During Hurricane Helene, many restaurants across Asheville stepped up to cook and share food with their neighbors. There was no central system. Just generosity, kitchens, and community.
It worked.
- •People were fed.
- •Restaurants stayed active.
- •Money and resources stayed local.
Bridge was created to turn that moment into a model that can work every day, in any community.
Who Is Behind Bridge
Bridge was founded by Will Oseroff and Nick Aralin, two longtime community builders who came together to turn everyday generosity into everyday meals.

Will Oseroff
Co-Founder
Will is a founder and operator of multiple Asheville-based ventures focused on community resilience, local economies, and human-centered design.
After witnessing how restaurants and neighbors showed up for one another during Hurricane Helene, Will created Bridge to turn that moment of collective care into a sustainable, everyday system.

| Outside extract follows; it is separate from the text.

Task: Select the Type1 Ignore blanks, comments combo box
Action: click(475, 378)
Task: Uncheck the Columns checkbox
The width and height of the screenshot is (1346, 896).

He leads Bridge's product design, vision, storytelling, partnerships, and operations, with a focus on building trust at the community level.

Nick Aralin
Co-Founder
Nick leads product development at Bridge.
He is responsible for the technical architecture, platform development, and systems that power crowdfeeding at scale. Nick focuses on building simple, reliable tools that make it easy for donors to fund meals, for restaurants to participate, and for community partners to operate efficiently.
Together, they are building Bridge as infrastructure for everyday generosity, designed to work locally and scale thoughtfully.
Our Partners
Bridge works alongside trusted local organizations and restaurants to make crowdfeeding effective and accountable.
Our initial partners include:
Grassroots Aid Partnership (GAP)
A community-led nonprofit that has been supporting neighbors in Western North Carolina since 2017.
Local restaurants and food businesses
Independent restaurants that want to serve their communities while staying sustainable.
Community organizations and mutual aid groups
Groups already doing on-the-ground work to connect meals with people who need them.
As Bridge grows, partnerships will expand city by city, always centered on local relationships.
Why It Matters
Food insecurity does not look the same for everyone.
It affects single parents, service workers, seniors, students, and people navigating unexpected hardship.
Bridge believes feeding people should be simple, local, and human.
By putting restaurants at the center, crowdfeeding strengthens communities while meeting real needs.